As of 2025, the Portland Art Museum has a collection of over 50,000 objects and works of art. Among them:

- Castel Gandolfo by George Inness – The American Art Collection
- Mount Hood by Albert Bierstadt – The American Art Collection
- The Finding of Moses (av. 1730) by Giambattista Pittoni
- Arrival of the Westerners by the Kanō school (Edo-period screen) – The Asian Art Collection
- Paris: Quai de Bercy — La Halle aux Vins by Paul Cézanne – The Modern and Contemporary Art Collection
- Water Lilies by Claude Monet – The Modern and Contemporary Art Collection
- The Prince Patutszky Red by Jules Olitski – The Modern and Contemporary Art Collection
- Seine at Argenteuil by Pierre Renoir
- River at Lavacourt by Claude Monet
- The Ox-Cart by Vincent van Gogh
- Nativity by Taddeo Gaddi
- Madonna and Child by Cecco di Pietro
- Allegory Figure of Woman by Franz von Stuck
- Top 'O' the Town by Roger Brown
- A Muse by Constantin Brâncuși
- Likunt Daniel Ailin (The World Stage: Israel) by Kehinde Wiley
- FamilyTreePiles by Nan Curtis
- Nude with Beads (Frida Kahlo) by Diego Rivera

==Oregon Biennial==
The Oregon Biennial was a biennial art exhibition held every two years at PAM. In 2007, it was replaced by the Contemporary Northwest Art Awards or CNAA, which will be held every two years and covers artists in Oregon, Washington, Idaho, Wyoming and Montana selected from a shortlist of artists. One artist from the CNAA show will be awarded the $10,000 Arlene Schnitzer Prize.

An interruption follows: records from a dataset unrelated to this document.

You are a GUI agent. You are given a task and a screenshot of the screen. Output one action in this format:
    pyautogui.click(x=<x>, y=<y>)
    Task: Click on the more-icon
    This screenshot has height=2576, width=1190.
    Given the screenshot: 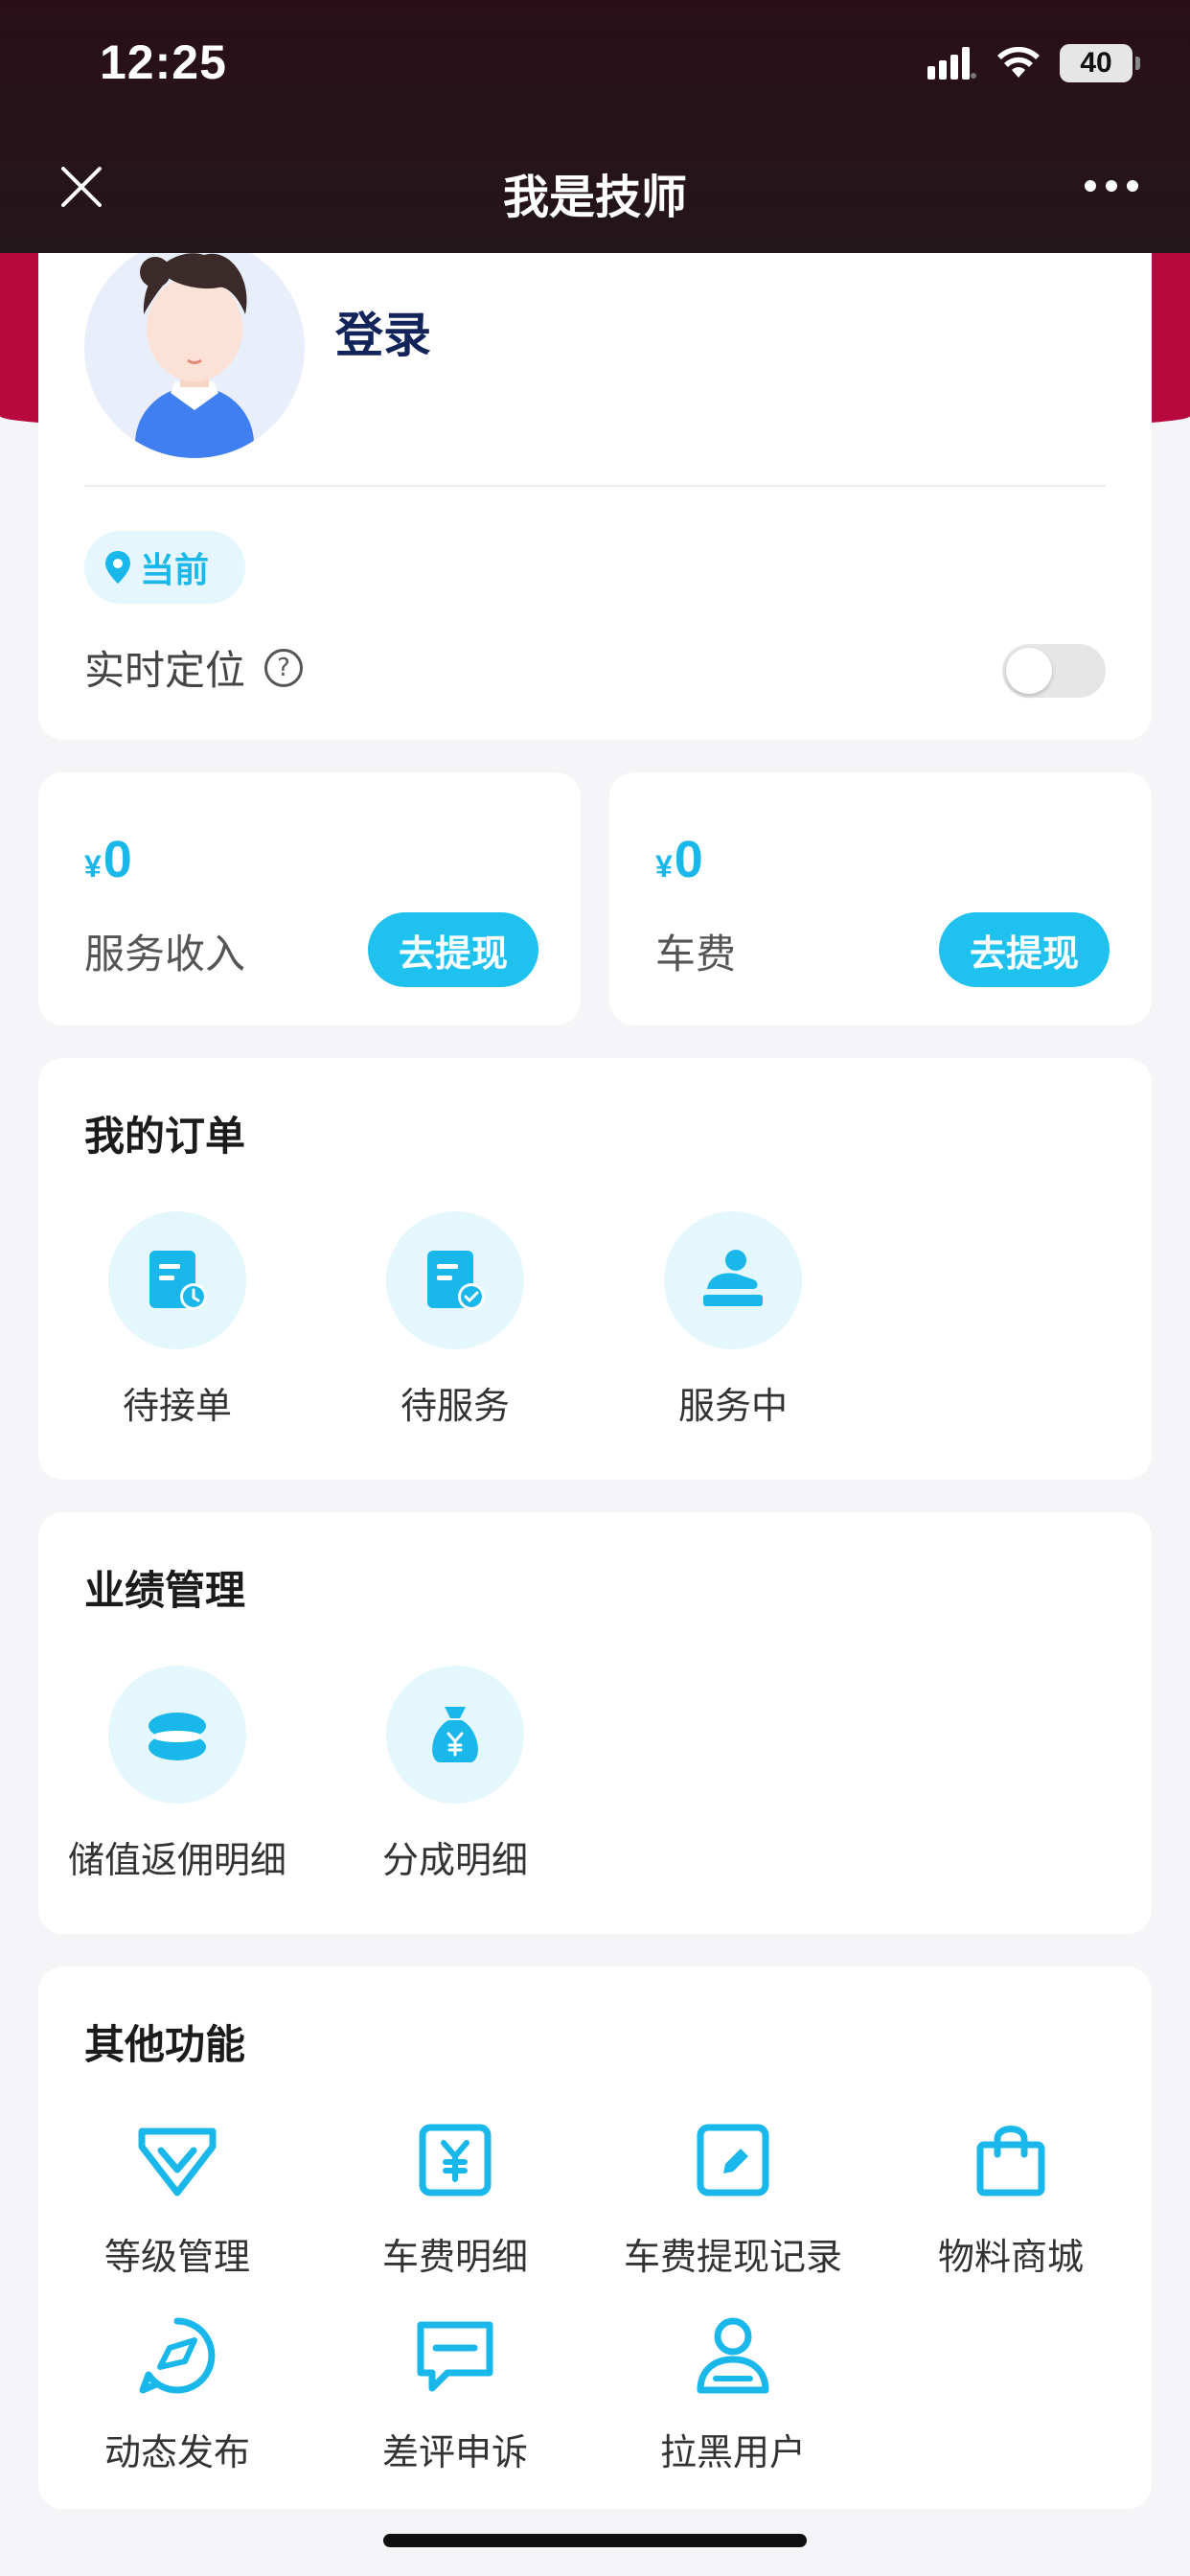 What is the action you would take?
    pyautogui.click(x=1112, y=186)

==Crumpacker Family Library==
The Crumpacker Family Library, founded with the museum in 1892, contains over 40,000 catalogued items.

== Reception ==
PAM won in the Best Arts Organization (Visual Arts) category of Willamette Week annual 'Best of Portland' readers' poll in 2006. It won in the Best Museum category in 2016, 2017, 2018, 2020, 2024, and 2026. PAM also won in the Best Art Gallery category in 2020 and ranked second in the Best Museum category in 2025.